Personajes: Cisne, Patos, Ranas

Moraleja/Conclusión: La paciencia y el tiempo, son tus mejores aliados cuando intentas convertirte en la mejor versión de ti mismo.

Quienes conocen a los cisnes saben que estos siempre se han encontrado entre los animales más bellos del mundo. Sus largos y elegantes cuellos, su plumaje blanco como la nieve y su gracia natural, son algo que despierta la envidia de otras especies.

Era por eso que este pequeño cisne, que vivía en un lago rodeado de nenúfares y árboles acuáticos, no comprendía por que él no era tan bonito como los otros, que retozaban en el agua con sus esponjadas plumas.

Él no se parecía en nada a ellos: su andar era torpe, su cuello era corto, su pico era tan negro como sus ojos y patas, y su plumaje era áspero y gris.

El chiquitín sufría todo el tiempo por no ser tan bonito como el resto de su parvada y por que además, los otros animales del lago se burlaban de él cruelmente.

—¡Pero qué feo eres para ser un cisne! —solían decirle los patos con sus voces agudas— Tal vez ni siquiera seas uno, debes ser un pájaro feo que alguien colocó en los nidos de esas hermosas criaturas, para jugarles una broma pesada.

El cisne bajaba su cabeza avergonzado ante las pullas de esos patos.

—Jamás habíamos visto un cisne que fuera tan feo —croaban las ranas desde sus hojas de núfar, mirándolo de mala manera—, tu aspecto le da muy mala imagen a nuestro lago. ¡A saber lo que serás, por que cisne no eres!

Y el pequeño cisne lloraba mucho y se escondía en una cuevecita que estaba junto a la laguna.

Algunos de los cisnes mayores notaban esto y trataban de darle ánimo.

—No hagas caso de lo que dicen esos animales, la envidia les hace hablar de esa manera. Como lo hacen todos los que buscan hacer sentir mal a los demás.

—Algún día serás un bello cisne, pero debes tener paciencia.

Al animalito estas palabras lo entristecían aun más, pues pensaba que solo querían consolarlo en vano. Un buen día, decidió resignarse e ignorar completamente cualquier cosa que le dijeran los otros.

Él estaba bien así y ya habría quienes lo aceptaran sin importar su apariencia.

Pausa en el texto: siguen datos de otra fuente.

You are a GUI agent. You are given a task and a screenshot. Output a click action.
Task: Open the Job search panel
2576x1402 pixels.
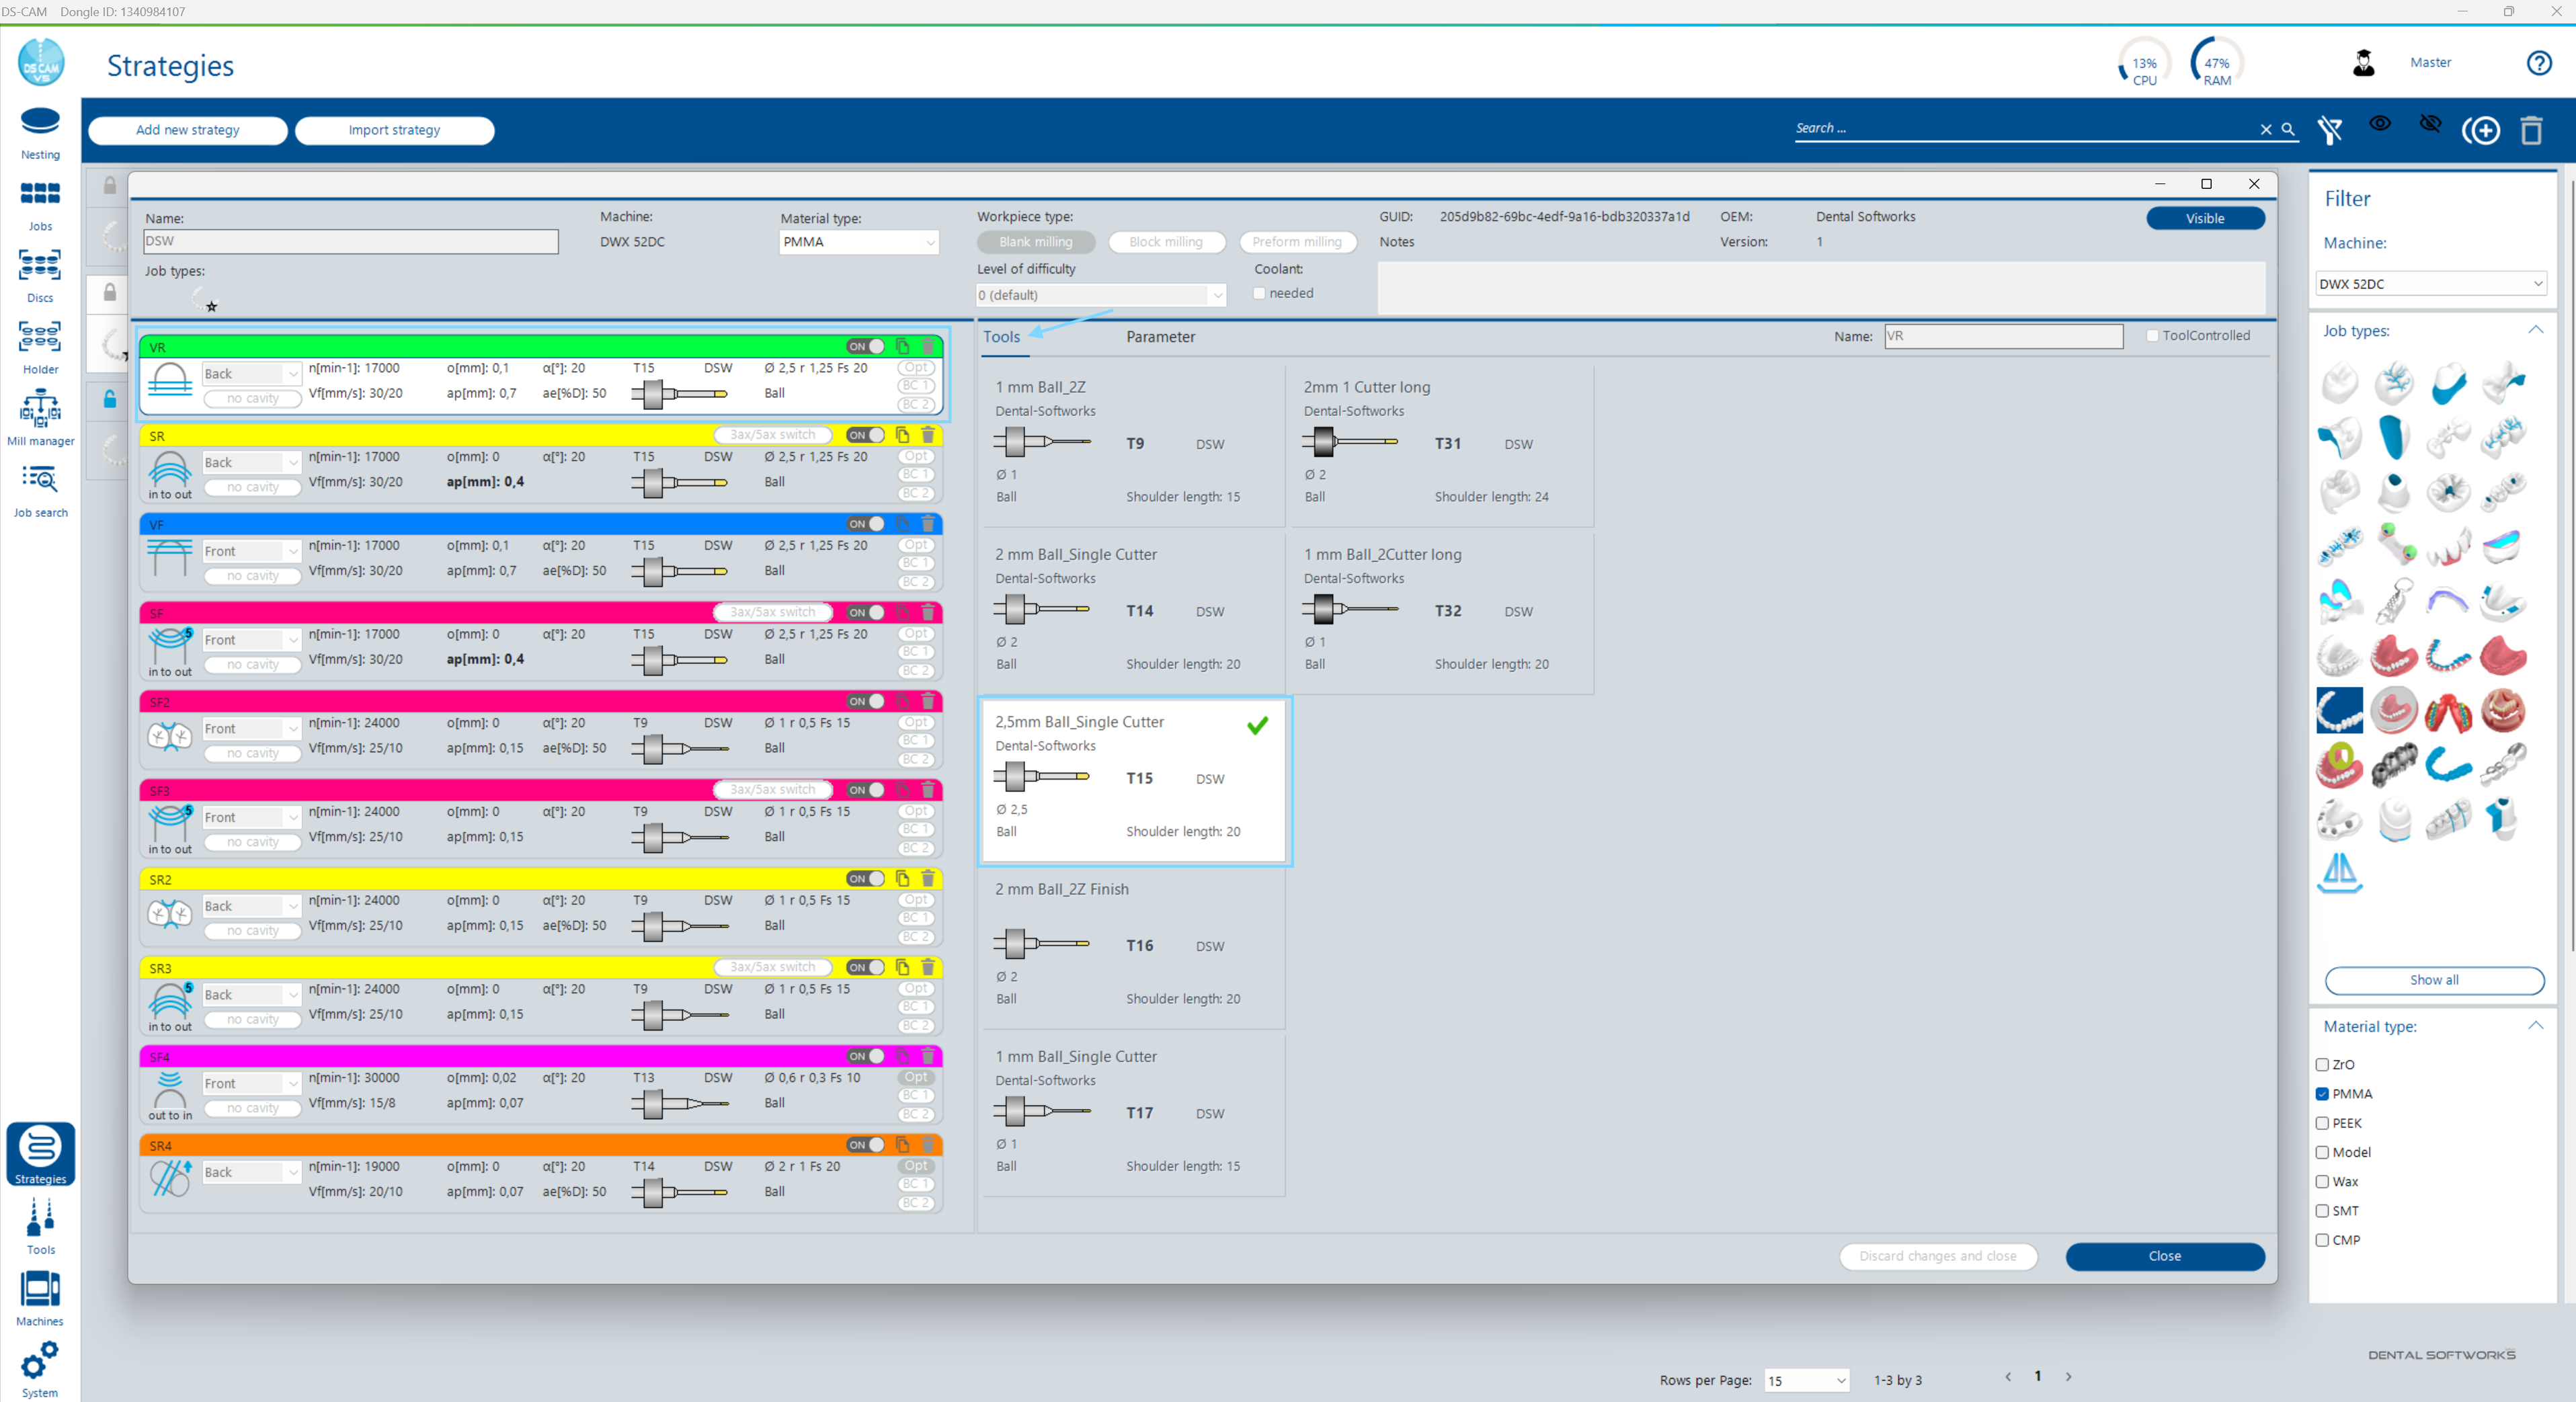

El tiempo paso. El cisne fue creciendo y conforme lo hacía, su cuello se hacía cada vez más largo y grácil, su pico se volvía de un brillante color amarillo y las plumas también le cambiaron. Se volvieron más grandes y suaves y poco a poco, el gris se fue desvaneciendo de ellas para abrir paso a un pulcro blanco.

Finalmente era un cisne adulto. Y era el más hermoso de todos los que había en el lago.

Los crueles animales que se habían burlado de él, ahora se quedaban callados al verlo nadar con elegancia. Algunos lo admiraban y ya ni se acordaban de lo malos que habían sido.

El cisne había aprendido una importante lección: que al final no importa la opinión de nadie, más que la que tenga uno mismo acerca de su persona.

Y que ser paciente tenía su recompensa.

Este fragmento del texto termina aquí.